Diesem Thema widmet sich auch die Sendung „Dimensionen“ am 27.8.

Mit dem Gerätepark wollen Ulrich Schurr und sein Team viele Fragen beantworten oder den Antworten zumindest näher kommen. Welchen Einfluss haben Wasser und Nährstoffe oder Bodendichte auf das Wachstum? Wie wirken sich verschiedene Temperaturen im Boden aus? Wie schwächen Krankheiten die Pflanze? Und wie machen bestimmte Mikroorganismen die Pflanzen robust: „Wie der Mensch verfügen auch Pflanzen über ein spezifisches Mikrobiom, von dem sie profitieren. Manche Mikroorganismen unterstützen Pflanzen beim Wachstum und bei der Nährstoffaufnahme."
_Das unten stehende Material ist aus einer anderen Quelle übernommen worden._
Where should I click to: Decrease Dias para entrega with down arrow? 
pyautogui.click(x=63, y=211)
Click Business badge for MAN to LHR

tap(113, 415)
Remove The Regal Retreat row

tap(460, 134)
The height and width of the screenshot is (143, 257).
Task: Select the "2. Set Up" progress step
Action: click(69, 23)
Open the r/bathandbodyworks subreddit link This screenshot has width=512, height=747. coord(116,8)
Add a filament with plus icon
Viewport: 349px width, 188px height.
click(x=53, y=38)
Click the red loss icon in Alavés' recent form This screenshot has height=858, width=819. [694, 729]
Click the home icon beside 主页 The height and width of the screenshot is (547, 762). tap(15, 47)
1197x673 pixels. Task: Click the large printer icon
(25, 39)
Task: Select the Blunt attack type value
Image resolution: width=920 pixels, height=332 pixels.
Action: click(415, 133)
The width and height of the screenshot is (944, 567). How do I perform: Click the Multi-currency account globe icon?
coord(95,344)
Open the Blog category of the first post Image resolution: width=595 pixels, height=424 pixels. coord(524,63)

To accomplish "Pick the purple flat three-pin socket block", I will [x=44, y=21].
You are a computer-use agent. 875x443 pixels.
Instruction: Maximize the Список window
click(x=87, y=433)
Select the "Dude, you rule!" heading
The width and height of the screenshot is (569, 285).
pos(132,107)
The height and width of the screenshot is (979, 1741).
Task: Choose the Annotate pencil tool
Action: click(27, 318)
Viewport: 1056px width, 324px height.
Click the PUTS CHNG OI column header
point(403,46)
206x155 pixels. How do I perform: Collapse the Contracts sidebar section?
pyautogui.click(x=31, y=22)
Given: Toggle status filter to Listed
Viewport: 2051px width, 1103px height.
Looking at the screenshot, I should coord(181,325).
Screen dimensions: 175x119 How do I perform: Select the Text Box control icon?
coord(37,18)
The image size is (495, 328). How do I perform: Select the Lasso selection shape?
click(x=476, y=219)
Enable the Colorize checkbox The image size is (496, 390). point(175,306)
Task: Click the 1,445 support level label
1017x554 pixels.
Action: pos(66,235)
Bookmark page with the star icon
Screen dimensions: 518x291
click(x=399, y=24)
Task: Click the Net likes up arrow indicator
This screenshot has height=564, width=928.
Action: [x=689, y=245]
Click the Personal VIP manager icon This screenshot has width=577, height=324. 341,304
Fitte Pflanzen für den Klimawandel

Mit seiner Grundlagenforschung liefert Ulrich Schurr auch wichtige Informationen für Züchter. Sie können die genetischen Eigenschaften, die durch Gensequenzierung identifiziert werden, mit dem Wachstumsverhalten auf dem Feld unter bestimmten Boden- und Klimabedingungen abgleichen.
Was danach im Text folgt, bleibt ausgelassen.